= Gill hyperplasia =

Medical condition in fish

Gill hyperplasia is a medical condition consisting of the inflammation, hyperplasia, or hypertrophy of gill tissue, caused by disease, poor water quality, or injury of the gills. Gill function is often impaired, causing significant oxidative stress. Anabantiformes endure hyperplasia better than other species due to the possession of a labyrinth organ. Gill hyperplasia is frequently accompanied with symptoms including lethargy, lack of appetite, and floating near inlets. Secondary bacterial infections and septicemia may occur as a result of deterioration in respiratory function.

== Causes ==
Chronic irritation of the gills is the primary cause of gill hyperplasia. Continuous ammonia nitrogen exposure has been found to lead to a substantial increase in cases, as well as exposure to heavy metals, and injury to the gills. Some parasitic, protozoan, and bacterial species may also cause gill hyperplasia.

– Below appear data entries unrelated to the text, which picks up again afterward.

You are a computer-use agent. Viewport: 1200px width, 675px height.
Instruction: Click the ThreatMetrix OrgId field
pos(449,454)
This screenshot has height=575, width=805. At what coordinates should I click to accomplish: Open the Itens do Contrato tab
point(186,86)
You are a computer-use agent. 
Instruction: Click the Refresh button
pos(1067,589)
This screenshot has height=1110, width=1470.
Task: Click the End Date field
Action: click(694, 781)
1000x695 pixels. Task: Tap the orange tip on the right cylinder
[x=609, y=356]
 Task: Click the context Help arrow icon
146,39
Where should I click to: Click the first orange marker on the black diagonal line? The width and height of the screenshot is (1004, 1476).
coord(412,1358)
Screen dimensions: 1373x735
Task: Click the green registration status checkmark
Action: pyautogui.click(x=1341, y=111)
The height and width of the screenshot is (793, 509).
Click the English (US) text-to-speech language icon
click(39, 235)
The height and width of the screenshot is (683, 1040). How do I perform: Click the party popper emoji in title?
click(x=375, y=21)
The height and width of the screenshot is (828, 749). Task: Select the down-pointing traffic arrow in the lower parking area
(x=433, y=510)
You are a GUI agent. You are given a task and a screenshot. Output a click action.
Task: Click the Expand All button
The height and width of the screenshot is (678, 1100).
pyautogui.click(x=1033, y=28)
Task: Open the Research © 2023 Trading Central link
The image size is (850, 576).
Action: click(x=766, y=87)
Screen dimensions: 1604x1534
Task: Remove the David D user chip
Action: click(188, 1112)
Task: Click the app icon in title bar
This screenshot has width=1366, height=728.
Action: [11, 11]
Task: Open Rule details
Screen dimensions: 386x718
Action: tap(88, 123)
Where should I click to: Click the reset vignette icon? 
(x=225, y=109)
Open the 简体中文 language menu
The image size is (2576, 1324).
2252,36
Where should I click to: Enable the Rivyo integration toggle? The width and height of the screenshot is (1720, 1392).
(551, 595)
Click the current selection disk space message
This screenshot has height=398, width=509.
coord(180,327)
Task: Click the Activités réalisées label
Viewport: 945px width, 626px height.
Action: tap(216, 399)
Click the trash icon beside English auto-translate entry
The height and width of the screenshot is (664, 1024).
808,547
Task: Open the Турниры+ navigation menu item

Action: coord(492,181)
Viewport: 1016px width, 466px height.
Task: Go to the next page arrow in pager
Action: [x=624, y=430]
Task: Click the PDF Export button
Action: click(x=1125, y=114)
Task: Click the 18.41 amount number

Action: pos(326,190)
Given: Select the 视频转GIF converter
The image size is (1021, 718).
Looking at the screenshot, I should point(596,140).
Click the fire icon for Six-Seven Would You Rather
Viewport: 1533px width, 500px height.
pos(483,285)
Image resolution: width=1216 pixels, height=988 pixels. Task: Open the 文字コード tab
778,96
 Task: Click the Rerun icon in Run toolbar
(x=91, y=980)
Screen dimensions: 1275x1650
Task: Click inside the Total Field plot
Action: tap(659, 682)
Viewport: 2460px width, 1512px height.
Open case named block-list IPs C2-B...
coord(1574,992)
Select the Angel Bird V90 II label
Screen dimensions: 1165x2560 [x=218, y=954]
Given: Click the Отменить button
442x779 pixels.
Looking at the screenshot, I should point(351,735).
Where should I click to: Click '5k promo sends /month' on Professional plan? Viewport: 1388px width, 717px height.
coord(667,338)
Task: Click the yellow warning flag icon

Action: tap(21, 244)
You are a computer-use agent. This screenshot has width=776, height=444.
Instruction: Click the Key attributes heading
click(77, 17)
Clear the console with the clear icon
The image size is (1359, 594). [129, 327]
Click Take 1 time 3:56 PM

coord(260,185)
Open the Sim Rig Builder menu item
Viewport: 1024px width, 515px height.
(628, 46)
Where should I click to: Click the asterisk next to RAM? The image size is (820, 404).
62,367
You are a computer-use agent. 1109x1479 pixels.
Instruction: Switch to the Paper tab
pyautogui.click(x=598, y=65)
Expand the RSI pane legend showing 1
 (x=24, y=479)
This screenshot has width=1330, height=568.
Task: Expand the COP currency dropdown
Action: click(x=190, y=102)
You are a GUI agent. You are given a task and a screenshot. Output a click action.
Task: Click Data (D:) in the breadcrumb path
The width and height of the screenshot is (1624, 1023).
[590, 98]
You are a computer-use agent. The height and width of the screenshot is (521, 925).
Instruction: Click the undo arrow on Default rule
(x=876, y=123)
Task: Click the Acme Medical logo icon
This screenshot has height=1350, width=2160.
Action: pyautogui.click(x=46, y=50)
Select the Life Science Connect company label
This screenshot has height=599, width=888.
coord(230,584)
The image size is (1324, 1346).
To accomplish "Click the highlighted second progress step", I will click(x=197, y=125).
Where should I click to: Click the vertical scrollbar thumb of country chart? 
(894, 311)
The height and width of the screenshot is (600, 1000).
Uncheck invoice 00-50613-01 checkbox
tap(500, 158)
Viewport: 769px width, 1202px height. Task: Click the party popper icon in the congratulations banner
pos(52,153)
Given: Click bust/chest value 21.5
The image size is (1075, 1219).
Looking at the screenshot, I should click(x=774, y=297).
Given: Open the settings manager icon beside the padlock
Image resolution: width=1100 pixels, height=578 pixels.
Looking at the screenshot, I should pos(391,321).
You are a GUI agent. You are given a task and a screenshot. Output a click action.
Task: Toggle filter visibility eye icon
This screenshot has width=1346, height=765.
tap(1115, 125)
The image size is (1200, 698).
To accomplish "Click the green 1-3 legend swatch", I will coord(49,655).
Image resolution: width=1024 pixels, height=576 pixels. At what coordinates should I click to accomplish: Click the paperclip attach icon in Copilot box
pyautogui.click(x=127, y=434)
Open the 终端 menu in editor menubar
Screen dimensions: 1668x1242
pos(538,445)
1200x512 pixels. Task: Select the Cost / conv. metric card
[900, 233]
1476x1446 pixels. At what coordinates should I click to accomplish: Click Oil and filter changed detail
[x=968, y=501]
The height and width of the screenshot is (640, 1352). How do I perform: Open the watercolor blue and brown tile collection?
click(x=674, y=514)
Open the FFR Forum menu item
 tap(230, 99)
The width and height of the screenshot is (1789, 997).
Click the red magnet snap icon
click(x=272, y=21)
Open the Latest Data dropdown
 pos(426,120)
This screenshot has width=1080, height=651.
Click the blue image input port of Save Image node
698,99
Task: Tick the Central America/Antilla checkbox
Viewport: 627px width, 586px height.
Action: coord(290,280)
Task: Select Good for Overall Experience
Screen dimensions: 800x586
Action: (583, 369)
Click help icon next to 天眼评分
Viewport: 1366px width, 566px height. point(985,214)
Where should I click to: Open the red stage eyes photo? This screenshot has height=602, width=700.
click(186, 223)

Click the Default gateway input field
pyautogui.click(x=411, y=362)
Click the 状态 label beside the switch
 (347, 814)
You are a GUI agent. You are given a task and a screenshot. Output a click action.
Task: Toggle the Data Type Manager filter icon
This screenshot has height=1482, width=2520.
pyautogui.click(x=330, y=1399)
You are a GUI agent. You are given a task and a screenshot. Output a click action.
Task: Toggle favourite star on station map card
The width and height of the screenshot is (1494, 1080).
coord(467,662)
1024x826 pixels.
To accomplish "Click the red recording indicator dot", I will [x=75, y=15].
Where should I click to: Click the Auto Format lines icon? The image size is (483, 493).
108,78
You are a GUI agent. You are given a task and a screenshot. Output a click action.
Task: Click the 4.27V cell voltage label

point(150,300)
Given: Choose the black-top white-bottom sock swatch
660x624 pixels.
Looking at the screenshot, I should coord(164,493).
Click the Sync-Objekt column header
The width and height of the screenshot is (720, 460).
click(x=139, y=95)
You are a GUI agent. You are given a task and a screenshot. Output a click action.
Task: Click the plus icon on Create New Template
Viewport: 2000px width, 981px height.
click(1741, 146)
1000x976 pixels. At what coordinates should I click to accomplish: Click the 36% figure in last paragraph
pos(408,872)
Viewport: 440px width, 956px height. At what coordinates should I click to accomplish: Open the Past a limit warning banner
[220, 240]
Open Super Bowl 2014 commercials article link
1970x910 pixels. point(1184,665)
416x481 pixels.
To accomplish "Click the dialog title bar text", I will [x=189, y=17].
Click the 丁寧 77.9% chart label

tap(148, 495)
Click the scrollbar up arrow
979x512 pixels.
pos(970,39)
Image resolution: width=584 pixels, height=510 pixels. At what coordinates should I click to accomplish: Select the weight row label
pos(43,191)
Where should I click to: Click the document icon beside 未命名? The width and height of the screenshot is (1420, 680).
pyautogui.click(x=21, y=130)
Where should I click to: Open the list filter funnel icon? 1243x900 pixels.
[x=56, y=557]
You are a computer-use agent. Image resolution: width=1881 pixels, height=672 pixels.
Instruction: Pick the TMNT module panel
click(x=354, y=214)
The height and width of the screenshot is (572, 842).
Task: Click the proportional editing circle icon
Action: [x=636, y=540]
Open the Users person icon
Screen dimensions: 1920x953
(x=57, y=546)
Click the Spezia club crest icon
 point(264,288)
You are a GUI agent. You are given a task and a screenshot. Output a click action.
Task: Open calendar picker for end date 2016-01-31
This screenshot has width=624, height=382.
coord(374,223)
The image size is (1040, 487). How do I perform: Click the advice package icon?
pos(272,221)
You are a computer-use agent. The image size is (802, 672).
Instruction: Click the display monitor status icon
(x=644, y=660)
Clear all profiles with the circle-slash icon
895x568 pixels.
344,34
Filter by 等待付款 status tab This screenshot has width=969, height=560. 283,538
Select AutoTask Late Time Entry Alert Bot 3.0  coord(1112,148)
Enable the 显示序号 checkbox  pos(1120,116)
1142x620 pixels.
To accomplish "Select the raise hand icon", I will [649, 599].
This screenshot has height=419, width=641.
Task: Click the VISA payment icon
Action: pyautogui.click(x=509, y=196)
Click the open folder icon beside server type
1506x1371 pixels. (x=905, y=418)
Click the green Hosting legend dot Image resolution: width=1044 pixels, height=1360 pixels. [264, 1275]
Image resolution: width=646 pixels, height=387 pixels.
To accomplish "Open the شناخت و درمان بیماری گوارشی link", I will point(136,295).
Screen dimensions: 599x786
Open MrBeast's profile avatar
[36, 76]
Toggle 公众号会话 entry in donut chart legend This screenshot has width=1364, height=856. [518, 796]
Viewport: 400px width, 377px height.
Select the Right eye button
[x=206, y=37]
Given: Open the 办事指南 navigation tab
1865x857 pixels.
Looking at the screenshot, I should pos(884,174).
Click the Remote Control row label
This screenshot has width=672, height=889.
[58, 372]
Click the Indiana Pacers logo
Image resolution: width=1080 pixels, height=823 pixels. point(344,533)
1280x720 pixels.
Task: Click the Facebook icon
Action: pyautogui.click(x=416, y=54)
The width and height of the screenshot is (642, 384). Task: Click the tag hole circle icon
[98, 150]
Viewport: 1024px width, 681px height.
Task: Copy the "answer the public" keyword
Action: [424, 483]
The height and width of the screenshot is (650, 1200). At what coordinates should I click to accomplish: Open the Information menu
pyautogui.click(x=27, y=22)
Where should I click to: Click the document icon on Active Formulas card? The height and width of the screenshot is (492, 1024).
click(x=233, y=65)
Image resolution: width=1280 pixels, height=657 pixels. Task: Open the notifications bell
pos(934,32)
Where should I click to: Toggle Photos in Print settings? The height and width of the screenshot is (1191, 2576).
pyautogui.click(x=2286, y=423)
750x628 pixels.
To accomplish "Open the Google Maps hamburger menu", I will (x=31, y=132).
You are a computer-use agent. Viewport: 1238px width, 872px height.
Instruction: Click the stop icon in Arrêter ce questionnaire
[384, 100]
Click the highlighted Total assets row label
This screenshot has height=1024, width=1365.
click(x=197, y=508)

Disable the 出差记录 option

Visual of hyperplasia and hypertrophy

Infections known to cause gill hyperplasia listed below

- Chilodonella
- Trichodina
- Amyloodinium
- Ichthyobodo necator (formerly known as Costia necatrix)
- Ichthyophthirius multifiliis
- Gill flukes

== Treatment ==
Treatment of severe cases is difficult, and often unreliable, though a mild to moderate case may be cured. The first and most essential step to the treatment of gill hyperplasia is to deal with the underlying cause (some of which listed above). Additional oxygen and aquarium salt may also help with recovery.